Een jarige met een stem als een klok
Het eerbiedwaardigste monument van Bergeijk en omstreken laat zich niet of nauwelijks bezichtigen. Het hangt, verscholen tussen eiken balken op de eerste verdieping van het Luihuis van de Petruskerk, beter bekend als de Hofkerk. Het laat zich wel horen. En het krijgt de komende weken ook anderszins de aandacht die het verdient. We hebben het over de Klok Katherina die deze zomer haar 650ste verjaardag viert. Ja, u leest het goed, Katherina is zeseneenhalve eeuw oud. Wat zelfs voor een klok een gezegende leeftijd is.

Getoonde gegevens >>

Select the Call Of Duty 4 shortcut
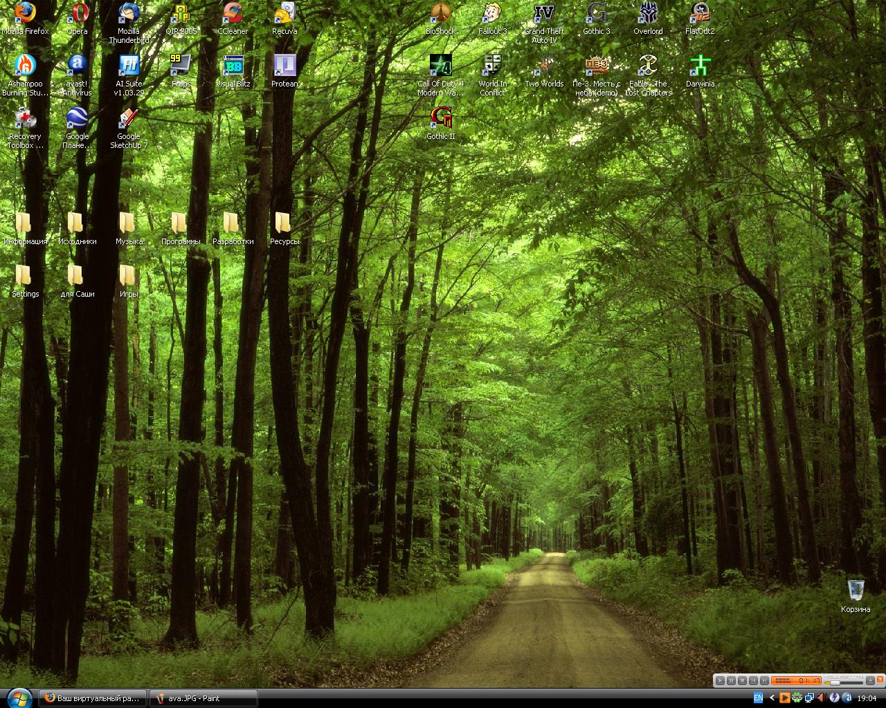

Opdrachten >>
• 1. Vat het tekstfragment over de klok Katherina samen in twee zinnen.
• 2. Geef het tekstfragment over de klok Katherina opnieuw weer van "Een jarige met" tot "gezegende leeftijd is.", en vervang daarin "eiken balken" door "houten balken".

Antwoorden >>
• 1. De klok Katherina is het eerbiedwaardigste monument van Bergeijk en omstreken: ze hangt verscholen tussen eiken balken op de eerste verdieping van het Luihuis van de Petruskerk, beter bekend als de Hofkerk, en is nauwelijks te bezichtigen maar wel te horen. Deze zomer viert ze haar 650ste verjaardag, en de komende weken krijgt ze ook op andere manieren de aandacht die ze verdient.

• 2.
Een jarige met een stem als een klok
Het eerbiedwaardigste monument van Bergeijk en omstreken laat zich niet of nauwelijks bezichtigen. Het hangt, verscholen tussen houten balken op de eerste verdieping van het Luihuis van de Petruskerk, beter bekend als de Hofkerk. Het laat zich wel horen. En het krijgt de komende weken ook anderszins de aandacht die het verdient. We hebben het over de Klok Katherina die deze zomer haar 650ste verjaardag viert. Ja, u leest het goed, Katherina is zeseneenhalve eeuw oud. Wat zelfs voor een klok een gezegende leeftijd is.